Man convicted in editor's killing returns to court

JEFFERSON CITY, Mo. - A Columbia man serving a 40-year sentence for the 2001 murder of a newspaper sports editor is returning to court with new evidence he hopes will prove his innocence, but he won't take the stand in his own defense.

Ryan Ferguson was convicted in 2005 of second-degree murder in the strangling death of Columbia Daily Tribune sports editor Kent Heitholt. Colleagues said Heitholt was attacked while feeding a stray cat in the newspaper's parking lot.

Ferguson has convinced a Cole County judge that he deserves a new hearing based in part on the testimony of Charles Erickson, a former high school friend and co-defendant. Erickson pleaded guilty to Heitholt's slaying and received a lesser sentence, but now says he acted alone.

At a preliminary hearing Wednesday afternoon, Ferguson's attorney said her client won't testify at a five-day evidentiary hearing that starts on Monday before Circuit Judge Daniel Green.

But Chicago lawyer Kathleen Zellner, who has helped gain the freedom of several men convicted of murder in Illinois and will be portrayed by actress Jessica Biel in an upcoming Hollywood adaptation of a case involving a serial killer, plans to subpoena one of Heitholt's former co-workers who has since come under suspicion for his possible involvement.

Former Tribune sports writer Michael Boyd has denied playing any role in Heitholt's death. Three attorneys representing the Missouri attorney general agreed Wednesday to drop their objections to his testimony only after Zellner assured them and the judge that she doesn't plan to pursue the notion of Boyd as a potential suspect. Boyd did not testify at Ferguson's first trial.

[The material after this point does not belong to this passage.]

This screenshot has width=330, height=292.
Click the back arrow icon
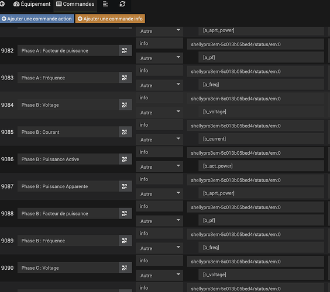(2, 4)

"He's going to establish a timeline, including providing an alibi," Zellner said of Boyd. "When you have the last known person known to have been seen with someone who is murdered, they're important to the case."

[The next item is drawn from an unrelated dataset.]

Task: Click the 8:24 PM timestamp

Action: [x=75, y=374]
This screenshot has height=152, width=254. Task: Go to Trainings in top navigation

Assistant Attorney General Ted Bruce said the state also plans to call new witnesses who will challenge Erickson's more recent accounts of the night Heitholt died.

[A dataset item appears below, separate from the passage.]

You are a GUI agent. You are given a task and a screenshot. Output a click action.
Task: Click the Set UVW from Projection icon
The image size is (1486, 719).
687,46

Ferguson and Erickson were Rock Bridge High School juniors who sneaked into a nightclub on Halloween night 2001 and left sometime around 1:15 a.m. Ferguson has said he drove Erickson home, then went home himself.

Erickson initially testified that the two acted together to kill Heitholt, who was found dead near the newspaper's downtown Columbia office around 2:30 a.m. on Nov. 1, 2001. Erickson said he initially repressed his memory of the killing but began to recall details two years later after reading news accounts of the crime and traveling past the crime scene. Some of those details emerged in dreams, he claimed. He called the encounter a botched robbery hatched when they ran out of money and wanted to keep drinking.

Zellner objected Wednesday to the state's desire to introduce new evidence, arguing that "the court should be reviewing the credibility of the trial evidence." Green didn't immediately rule on the request, but suggested the state was likely to prevail.

"It seems your actual innocence claim opens the door to everything," the judge said.

Also expected to testify next week are a former Columbia Tribune janitor who has since said he mistakenly identified Erickson and Ferguson under pressure from then-Boone County prosecutor Kevin Crane.

And Crane, now a Boone County judge, will likely be called to the stand as a defense witness for the state. Crane previously testified at a July 2008 post-conviction hearing in Columbia.

The current case is being heard in Cole County because Ferguson is imprisoned in Jefferson City. He did not attend Wednesday's brief proceeding.